Billy Wilder, Marilyn Monroe y una escena para la historia

Marilyn Monroe + Billy Wilder = película mítica de la historia del cine. 
Y ese es el caso de “La tentación vive arriba”. Aunque el director no quedó contento con el resultado al no permitírsele el final que él deseaba, la película fue un éxito rotundo de público. Dos hechos, uno consecuencia del otro, dieron una gran publicidad a la película.

 
Si por algo pasó la película a la categoría de mítica, fue por la escena en la que la actriz pasa sobre unas rejillas de ventilación de la calle y su vestido blanco echa a volar. Era el año 1955 y la imagen para la leyenda le costó a Marilyn el matrimonio. 

La escena había levantado expectación desde el rodaje, la productora para promocionar la película montó en público la escena de Marilyn saliendo del cine, con el aire del metro levantándole la falda en plena Avenida Lexington de Nueva York, y cientos de curiosos se agolparon para ver la grabación. Tuvo que intervenir la policía para acordonar la zona de rodaje pero la repetición de la toma se hacía una y otra vez para satisfacción de los curiosos. 

Entre los que presenciaban la imagen de Marilyn sobre la rejilla del metro enseñando sus piernas y algo más, estaba su marido, Joe DiMaggio. En su cara se apreciaba que estaba muy incomodo por la situación, cada toma era recibida con silbidos de admiración, por llamarlo de alguna manera, hacia su mujer. 

Según recordaba Wilder: “Podía ver en el rostro de DiMaggio lo mal que iba su matrimonio. Sabía desde el principio que no iba a acabar bien, pero sobre todo en la escena delante del cine. Cada vez que el vestido volaba, él se volvía hacia otro lado”. 

La escena era promocional, todo estaba controlado, la actriz incluso había tomado la precaución de usar una braga sobre otra para que no se viese más de lo que ella quería. De la escena en la calle solo se iban a usar primeros planos de la actriz que disfruto con el baño de multitudes, pero los planos generales que se iban a incluir en el film se iban a grabar en estudio, pero eso DiMaggio no lo sabía y le indignó lo que considero un exceso de exhibicionismo que su mujer consentía. 

El celoso jugador de Beisbol decidió esperar a su mujer en el hotel, desde el hall del hotel empezaron los insultos y en la habitación se oyeron gritos y golpes. Esa noche Marilyn recibió el maltrato físico de su marido una vez más, pero fue la gota que colmó el vaso. 

El rodaje se suspendió cuatro días y las maquilladoras tuvieron que emplearse a fondo para disimular los moratones cuando la actriz se reincorporó.

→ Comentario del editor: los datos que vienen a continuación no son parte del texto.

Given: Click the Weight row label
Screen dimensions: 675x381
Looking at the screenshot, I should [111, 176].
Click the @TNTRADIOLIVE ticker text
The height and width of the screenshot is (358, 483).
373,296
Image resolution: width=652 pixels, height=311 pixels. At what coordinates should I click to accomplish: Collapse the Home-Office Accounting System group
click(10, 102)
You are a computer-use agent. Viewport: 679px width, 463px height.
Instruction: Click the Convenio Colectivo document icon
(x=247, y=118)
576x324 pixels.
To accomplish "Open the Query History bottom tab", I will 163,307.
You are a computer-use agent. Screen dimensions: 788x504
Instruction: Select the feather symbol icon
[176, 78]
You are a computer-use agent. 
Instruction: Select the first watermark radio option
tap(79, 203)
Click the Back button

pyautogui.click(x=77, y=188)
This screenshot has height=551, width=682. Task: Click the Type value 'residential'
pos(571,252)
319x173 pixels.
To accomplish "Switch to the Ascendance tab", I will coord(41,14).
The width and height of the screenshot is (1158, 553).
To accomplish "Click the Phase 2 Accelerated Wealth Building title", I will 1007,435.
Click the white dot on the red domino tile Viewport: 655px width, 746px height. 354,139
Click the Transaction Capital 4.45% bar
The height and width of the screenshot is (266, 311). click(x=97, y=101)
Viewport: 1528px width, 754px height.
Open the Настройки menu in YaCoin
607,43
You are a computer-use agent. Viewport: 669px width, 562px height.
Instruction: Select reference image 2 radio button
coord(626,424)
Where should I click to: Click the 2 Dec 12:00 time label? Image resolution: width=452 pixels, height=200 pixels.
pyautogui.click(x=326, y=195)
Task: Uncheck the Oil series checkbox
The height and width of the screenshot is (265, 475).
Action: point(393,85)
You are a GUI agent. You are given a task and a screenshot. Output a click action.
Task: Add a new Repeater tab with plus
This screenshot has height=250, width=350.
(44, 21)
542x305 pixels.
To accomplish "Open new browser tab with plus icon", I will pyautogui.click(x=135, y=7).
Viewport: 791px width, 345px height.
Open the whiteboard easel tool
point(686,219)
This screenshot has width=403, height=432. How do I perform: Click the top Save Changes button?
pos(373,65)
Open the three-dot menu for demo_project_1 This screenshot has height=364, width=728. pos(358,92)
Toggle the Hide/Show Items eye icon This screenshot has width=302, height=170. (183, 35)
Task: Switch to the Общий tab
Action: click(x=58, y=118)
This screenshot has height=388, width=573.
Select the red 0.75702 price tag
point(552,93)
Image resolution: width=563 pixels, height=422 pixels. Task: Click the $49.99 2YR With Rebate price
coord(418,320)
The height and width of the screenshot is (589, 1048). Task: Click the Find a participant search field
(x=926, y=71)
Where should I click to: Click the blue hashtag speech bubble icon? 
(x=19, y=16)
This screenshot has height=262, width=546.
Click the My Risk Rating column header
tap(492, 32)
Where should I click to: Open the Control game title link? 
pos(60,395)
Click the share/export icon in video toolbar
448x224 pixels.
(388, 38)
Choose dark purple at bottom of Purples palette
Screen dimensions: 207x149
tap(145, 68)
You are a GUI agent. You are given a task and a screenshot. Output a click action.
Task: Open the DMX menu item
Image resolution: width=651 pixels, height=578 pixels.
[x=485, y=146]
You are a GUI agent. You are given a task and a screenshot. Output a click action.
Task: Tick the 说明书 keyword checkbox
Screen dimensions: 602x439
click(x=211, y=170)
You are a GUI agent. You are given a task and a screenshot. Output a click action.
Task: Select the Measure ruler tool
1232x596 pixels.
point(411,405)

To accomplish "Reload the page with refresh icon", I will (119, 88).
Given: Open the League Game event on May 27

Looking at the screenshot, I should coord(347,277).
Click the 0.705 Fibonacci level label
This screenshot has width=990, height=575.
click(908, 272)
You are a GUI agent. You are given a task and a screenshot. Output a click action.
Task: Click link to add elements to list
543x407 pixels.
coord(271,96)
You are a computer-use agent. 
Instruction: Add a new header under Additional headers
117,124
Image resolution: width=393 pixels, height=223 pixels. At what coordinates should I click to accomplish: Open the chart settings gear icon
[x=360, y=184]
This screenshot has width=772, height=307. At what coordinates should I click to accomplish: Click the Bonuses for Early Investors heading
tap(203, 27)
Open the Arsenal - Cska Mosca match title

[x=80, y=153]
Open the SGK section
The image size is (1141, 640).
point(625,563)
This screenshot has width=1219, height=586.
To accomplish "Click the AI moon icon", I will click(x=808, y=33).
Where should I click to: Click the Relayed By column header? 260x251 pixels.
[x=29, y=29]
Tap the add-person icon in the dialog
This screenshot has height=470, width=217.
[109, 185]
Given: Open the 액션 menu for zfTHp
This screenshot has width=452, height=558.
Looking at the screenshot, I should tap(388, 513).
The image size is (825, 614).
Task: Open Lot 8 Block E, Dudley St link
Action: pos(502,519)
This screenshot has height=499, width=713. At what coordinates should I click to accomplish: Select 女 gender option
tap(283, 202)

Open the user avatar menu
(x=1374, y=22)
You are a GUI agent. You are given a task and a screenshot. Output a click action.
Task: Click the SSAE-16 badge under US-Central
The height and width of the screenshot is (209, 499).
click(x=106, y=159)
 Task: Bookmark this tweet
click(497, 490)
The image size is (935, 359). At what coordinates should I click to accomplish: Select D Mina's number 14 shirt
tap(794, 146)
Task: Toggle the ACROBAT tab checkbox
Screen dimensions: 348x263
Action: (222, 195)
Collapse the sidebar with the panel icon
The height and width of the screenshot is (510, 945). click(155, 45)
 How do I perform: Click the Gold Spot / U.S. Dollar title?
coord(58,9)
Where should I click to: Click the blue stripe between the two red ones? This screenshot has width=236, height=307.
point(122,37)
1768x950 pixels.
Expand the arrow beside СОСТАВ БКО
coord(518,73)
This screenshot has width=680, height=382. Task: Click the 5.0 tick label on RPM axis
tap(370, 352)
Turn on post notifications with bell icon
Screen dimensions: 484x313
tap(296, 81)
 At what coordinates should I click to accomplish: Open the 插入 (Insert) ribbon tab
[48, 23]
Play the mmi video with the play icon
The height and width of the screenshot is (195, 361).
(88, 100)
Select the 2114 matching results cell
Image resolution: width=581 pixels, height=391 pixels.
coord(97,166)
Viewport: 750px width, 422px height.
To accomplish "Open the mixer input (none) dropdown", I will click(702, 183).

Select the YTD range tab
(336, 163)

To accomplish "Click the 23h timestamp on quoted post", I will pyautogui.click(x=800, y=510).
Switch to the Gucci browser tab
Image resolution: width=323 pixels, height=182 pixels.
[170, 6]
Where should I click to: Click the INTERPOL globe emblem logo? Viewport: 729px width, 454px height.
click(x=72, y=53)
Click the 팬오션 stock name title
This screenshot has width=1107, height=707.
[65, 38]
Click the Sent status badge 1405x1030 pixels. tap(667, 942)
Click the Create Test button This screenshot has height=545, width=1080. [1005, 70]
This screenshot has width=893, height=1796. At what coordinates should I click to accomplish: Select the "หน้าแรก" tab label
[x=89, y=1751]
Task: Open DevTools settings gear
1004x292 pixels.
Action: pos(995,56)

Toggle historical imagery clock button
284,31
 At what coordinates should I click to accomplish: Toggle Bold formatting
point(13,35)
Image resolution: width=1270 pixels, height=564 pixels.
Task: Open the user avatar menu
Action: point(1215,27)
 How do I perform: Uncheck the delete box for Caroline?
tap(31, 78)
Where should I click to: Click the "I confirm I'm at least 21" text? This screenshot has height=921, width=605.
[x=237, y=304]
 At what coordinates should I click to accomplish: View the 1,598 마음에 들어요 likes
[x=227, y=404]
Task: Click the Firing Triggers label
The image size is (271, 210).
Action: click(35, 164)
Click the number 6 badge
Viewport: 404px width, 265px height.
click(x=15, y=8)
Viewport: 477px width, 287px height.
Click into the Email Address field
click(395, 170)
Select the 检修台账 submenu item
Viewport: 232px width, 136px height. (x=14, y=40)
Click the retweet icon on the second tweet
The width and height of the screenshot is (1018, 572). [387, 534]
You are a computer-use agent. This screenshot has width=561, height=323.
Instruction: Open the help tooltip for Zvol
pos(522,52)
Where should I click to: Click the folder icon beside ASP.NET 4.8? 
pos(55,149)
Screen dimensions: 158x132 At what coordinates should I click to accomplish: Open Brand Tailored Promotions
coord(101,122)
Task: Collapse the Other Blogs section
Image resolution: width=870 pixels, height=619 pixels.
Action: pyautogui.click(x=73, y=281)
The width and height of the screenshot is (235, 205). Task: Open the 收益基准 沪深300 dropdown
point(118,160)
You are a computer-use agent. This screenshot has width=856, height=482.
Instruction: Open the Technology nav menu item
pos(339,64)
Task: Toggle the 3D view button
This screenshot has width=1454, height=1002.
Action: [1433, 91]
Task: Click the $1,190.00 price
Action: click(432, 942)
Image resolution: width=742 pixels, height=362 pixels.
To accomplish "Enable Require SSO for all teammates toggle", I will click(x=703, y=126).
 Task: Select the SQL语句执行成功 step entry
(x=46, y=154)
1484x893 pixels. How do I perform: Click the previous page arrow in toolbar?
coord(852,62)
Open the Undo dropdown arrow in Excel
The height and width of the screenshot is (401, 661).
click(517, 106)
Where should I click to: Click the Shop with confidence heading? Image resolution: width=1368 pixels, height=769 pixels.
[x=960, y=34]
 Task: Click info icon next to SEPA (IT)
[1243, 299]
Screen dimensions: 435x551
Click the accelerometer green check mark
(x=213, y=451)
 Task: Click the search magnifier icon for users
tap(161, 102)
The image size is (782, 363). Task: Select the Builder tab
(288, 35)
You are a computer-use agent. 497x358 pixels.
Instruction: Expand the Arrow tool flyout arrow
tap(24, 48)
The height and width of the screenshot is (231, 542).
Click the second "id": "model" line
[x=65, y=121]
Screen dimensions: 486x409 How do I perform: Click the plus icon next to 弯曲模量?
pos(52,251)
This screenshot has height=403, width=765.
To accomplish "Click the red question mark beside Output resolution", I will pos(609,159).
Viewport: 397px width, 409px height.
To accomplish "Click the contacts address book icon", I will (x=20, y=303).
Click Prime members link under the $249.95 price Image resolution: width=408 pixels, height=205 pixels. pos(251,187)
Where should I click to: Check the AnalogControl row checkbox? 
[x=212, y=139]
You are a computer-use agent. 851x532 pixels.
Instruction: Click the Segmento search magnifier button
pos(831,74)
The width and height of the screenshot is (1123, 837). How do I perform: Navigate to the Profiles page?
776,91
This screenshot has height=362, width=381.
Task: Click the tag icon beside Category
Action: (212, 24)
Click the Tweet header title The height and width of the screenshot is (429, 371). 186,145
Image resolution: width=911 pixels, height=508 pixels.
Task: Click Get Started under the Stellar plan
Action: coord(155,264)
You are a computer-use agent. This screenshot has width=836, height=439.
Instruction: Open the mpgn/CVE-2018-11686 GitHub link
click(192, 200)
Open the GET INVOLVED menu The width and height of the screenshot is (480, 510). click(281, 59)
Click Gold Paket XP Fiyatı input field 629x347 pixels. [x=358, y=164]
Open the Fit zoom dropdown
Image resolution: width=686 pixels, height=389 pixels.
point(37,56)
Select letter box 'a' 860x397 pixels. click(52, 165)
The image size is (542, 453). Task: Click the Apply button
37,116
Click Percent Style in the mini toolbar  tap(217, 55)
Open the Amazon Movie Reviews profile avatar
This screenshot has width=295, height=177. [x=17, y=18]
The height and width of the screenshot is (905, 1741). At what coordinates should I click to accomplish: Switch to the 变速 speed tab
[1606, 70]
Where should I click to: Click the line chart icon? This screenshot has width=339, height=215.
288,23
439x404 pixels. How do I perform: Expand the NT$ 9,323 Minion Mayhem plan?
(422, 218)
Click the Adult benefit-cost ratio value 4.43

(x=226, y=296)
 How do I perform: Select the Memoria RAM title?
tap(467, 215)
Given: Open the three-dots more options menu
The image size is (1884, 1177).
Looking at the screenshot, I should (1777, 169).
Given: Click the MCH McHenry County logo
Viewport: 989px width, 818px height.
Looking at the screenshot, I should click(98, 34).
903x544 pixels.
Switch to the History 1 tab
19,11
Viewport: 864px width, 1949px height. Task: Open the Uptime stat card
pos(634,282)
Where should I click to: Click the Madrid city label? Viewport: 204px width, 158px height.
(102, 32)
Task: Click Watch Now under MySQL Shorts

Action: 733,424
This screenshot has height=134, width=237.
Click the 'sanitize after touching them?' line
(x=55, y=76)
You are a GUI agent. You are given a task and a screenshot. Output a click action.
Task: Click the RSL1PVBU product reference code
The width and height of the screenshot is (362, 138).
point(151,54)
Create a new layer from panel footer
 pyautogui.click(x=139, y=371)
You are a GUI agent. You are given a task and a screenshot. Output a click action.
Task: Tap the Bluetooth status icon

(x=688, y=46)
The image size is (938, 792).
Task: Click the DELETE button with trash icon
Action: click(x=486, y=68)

Cuando lo hizo Marilyn ya había tomado la decisión de divorciarse con todas las consecuencias. 


La actriz se refugio en calmantes y somníferos, llegaba siempre tarde y la susceptibilidad estaba tan a flor de piel, que cada llamada de atención por su impuntualidad o por los errores en sus frases terminaba con la actriz en un mar de lágrimas. 

Billy Wilder juró que no volvería a trabajar con ella, pero cuatro años mas tarde la dirigía en “Con faldas y a lo loco” y lo hubiera hecho una vez más en “Irma la Dulce” si Marylin no hubiese fallecido cuando se estaba preparando la película. 

La relación del director con la actriz la definió el mismo Wilder con una de sus agudas frases, "Marilyn era como la Segunda Guerra Mundial: fue el infierno, pero valió la pena".